▶ **PROVIDED RECORDS**
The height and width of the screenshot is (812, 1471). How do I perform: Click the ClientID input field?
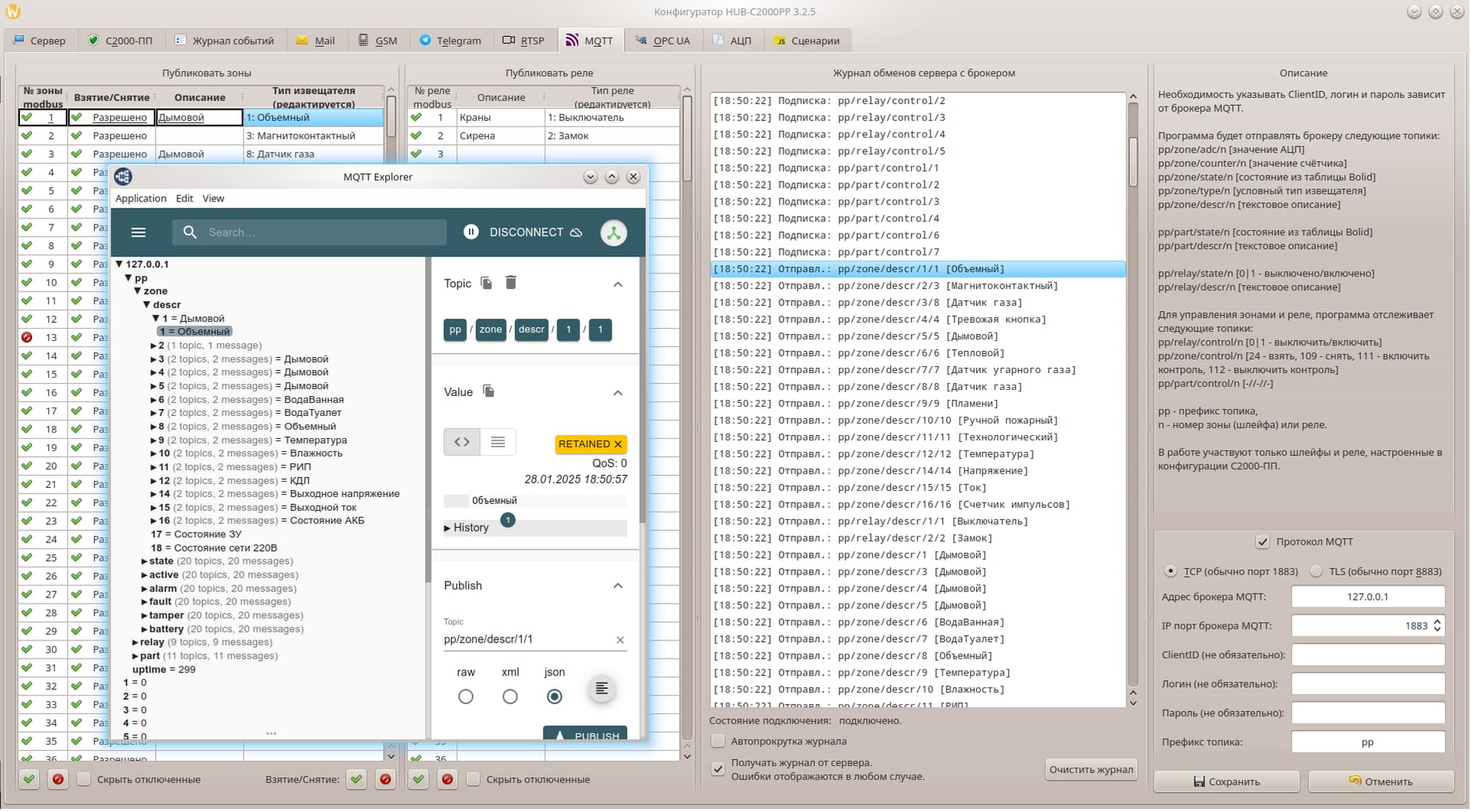click(1368, 655)
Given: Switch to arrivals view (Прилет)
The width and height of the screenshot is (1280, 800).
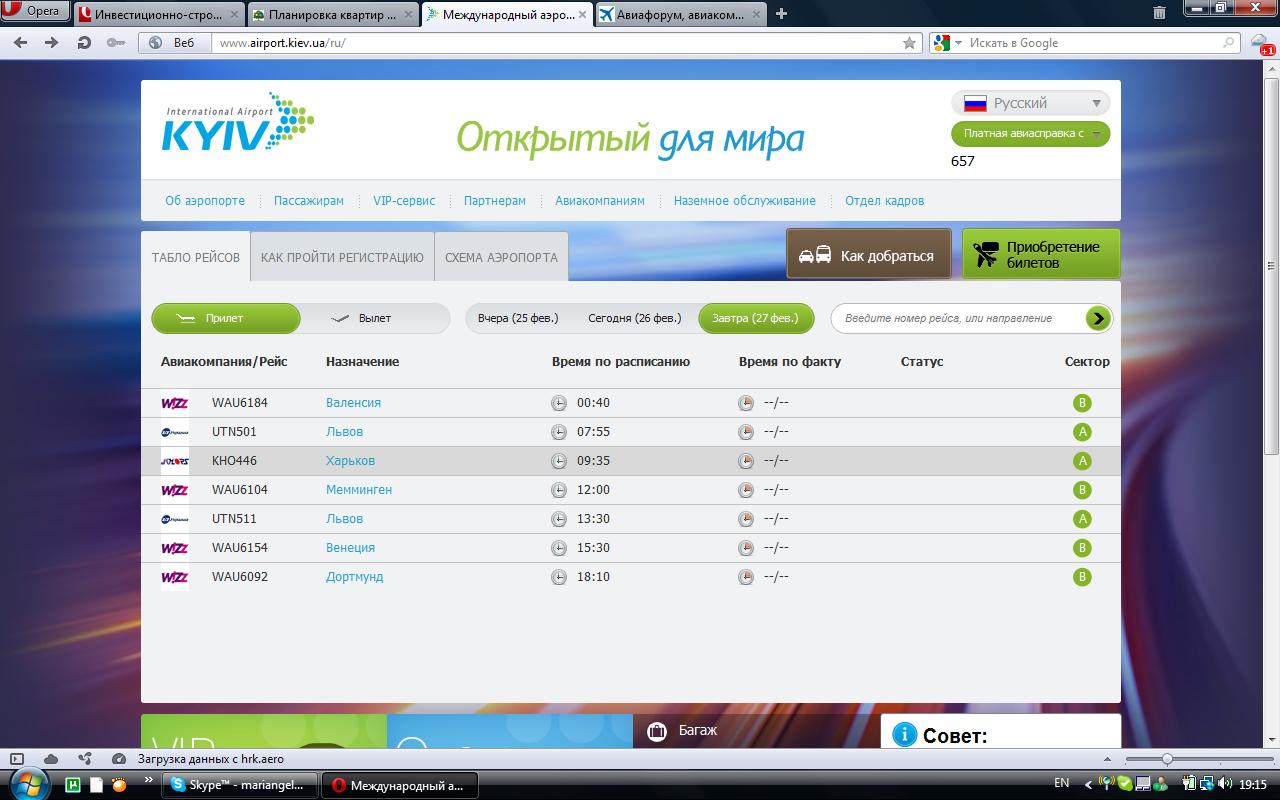Looking at the screenshot, I should [226, 318].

▶ **ASSIGNMENT**
Give all the records again, exactly, without images.

▶ **PROBLEM SOLUTION**
The height and width of the screenshot is (812, 1471). How do I perform: Click the ClientID input field?
click(1368, 655)
Given: Switch to arrivals view (Прилет)
The width and height of the screenshot is (1280, 800).
Looking at the screenshot, I should [226, 318].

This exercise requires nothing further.